### Source document
□ □ □ □ □
Results and discussion

SEM (Figure 2), TEM (Figure 3), and EDX characterization of the soot that resulted from the laser irradiation of different organometallic targets show that our laser ablation technique is not only restricted to the synthesis of Au/NCFs and Cu/NCFs [5, 6], but it can also provide a new family of metal-NCF hybrids of any desired metal. These metal-NCFs exhibit a spongy-like microstructure (Figure 2a) as a result of nanoparticle assembly. These nanoparticles consist of amorphous carbon particles, graphitic nanostructures, and metal nanoparticle-containing amorphous carbon aggregates (Figure 3a,b,c). Moreover, metal-NCFs that result from the laser irradiation of [PdCl2(PhCN)2], [PdCl2(Phen)], and [PdCl2(Bipy)] also indicate that aromatic ligands different than PPh3 and without phosphor in their composition, such as benzonitrile, 1,10-phenanthroline, or 2,2´-bipyridine, can also efficiently act as carbon source for the laser production of carbon matrices (Figures 2 and 3).

Figure 2
figure 2

SEM images showing the spongy microstructure of NCFs. SEM micrographs of NCFs produced by laser ablation of [FeCl2(Dppe)] (a) and phenanthrene (b).

Figure 3
figure 3

TEM characterization of the different components of NCFs. TEM images of NCFs produced using [PdCl2(PhCN)2] (a), [NiCl2(PPh3)2] (b), [CoCl2(PPh3)2] (c), and naphthalene (d) targets. Inset on (a) shows graphitic structures observed on [PdCl2(Phen)] foams (scalebar 50 nm).
□ □ □ □ □
### Aim
Continue the results section on laser-made metal-carbon nanofoams from its last line.
□ □ □ □ □
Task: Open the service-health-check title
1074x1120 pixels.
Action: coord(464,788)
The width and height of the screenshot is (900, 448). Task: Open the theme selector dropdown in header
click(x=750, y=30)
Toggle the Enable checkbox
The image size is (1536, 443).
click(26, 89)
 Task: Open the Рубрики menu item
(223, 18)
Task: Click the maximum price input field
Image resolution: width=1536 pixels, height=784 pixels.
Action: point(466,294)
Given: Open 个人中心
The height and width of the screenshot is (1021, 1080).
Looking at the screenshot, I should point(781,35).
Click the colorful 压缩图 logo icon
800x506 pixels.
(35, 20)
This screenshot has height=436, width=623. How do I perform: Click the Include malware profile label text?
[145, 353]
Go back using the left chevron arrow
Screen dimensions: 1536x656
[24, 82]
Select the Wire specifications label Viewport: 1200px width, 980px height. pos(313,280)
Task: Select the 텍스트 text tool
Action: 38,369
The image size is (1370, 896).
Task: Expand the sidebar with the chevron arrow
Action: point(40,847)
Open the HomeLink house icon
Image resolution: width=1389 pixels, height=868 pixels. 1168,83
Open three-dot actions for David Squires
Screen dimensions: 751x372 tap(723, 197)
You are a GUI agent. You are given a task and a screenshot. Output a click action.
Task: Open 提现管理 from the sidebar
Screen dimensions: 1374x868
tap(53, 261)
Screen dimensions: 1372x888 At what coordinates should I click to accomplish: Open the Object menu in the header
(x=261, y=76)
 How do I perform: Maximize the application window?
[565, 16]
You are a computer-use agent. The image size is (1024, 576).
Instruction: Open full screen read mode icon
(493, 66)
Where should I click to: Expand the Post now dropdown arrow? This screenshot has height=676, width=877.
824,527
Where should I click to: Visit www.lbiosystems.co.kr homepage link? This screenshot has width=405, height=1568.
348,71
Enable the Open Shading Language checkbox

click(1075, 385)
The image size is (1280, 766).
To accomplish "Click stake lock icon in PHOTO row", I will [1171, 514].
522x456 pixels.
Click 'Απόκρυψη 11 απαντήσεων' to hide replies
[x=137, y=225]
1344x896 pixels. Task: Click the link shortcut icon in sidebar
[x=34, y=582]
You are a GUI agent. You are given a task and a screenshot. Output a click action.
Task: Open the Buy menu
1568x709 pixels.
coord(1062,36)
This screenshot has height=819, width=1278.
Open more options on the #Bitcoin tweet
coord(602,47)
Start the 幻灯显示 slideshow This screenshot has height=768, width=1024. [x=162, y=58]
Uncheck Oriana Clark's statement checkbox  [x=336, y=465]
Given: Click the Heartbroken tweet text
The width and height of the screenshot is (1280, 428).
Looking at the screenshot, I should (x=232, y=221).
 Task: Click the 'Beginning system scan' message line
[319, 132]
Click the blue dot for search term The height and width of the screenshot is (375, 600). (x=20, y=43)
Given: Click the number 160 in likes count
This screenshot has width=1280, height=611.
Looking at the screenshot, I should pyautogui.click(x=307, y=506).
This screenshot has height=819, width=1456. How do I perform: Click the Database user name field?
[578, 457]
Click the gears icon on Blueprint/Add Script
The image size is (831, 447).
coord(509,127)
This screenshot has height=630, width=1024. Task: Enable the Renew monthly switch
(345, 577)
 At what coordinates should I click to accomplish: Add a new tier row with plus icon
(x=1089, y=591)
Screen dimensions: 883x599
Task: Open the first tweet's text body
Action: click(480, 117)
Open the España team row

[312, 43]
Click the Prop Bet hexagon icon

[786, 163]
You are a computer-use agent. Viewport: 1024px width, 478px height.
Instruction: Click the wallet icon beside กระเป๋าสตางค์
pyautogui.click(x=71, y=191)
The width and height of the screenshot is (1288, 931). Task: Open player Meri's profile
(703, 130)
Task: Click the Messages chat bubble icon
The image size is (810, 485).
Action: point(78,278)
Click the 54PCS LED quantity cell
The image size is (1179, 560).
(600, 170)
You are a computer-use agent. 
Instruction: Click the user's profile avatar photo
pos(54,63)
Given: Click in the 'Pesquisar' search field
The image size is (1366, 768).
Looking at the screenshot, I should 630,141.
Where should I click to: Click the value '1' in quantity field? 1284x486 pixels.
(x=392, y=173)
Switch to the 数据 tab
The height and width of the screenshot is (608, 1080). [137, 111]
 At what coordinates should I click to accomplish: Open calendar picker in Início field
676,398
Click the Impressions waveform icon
□ □ □ □ □
### Answer to the exercise
Based on these findings, we then irradiated different aromatic compounds toward the synthesis of metal-free and P-free NCFs. Thus, laser ablation of naphthalene, phenanthrene, and 1,10-phenanthroline resulted in the formation of a NCF material which consisted of both amorphous carbon aggregates and graphitic nanodomains (Figures 2b and 3d). Elemental analysis data reveal high carbon contents (≥95%) for these metal-free NCFs. The extensive charging observed in NCFs without any conductive coating deposited on conducting carbon films for SEM characterization reveals the nonconducting nature of these materials. The Raman spectra of the metal-free NCFs show broad D- and G-bands of comparable intensities, a feature typical of short-range sp2-bonded carbons [6, 8]. As an example, we show in Figure 4 the spectrum of NCFs produced by laser ablation of naphthalene. The much broader aspect of the D-band (as compared to the G-band) indicates that this material lacks long-range graphitic order. According to Ferrari's model of graphite amorphization path [8], this material would be in stage 2 of amorphization (denoted as sp2 a-C in [8]) in which only some sp2-bonded rings remain, thus confirming the predominance of amorphous carbon already observed by TEM.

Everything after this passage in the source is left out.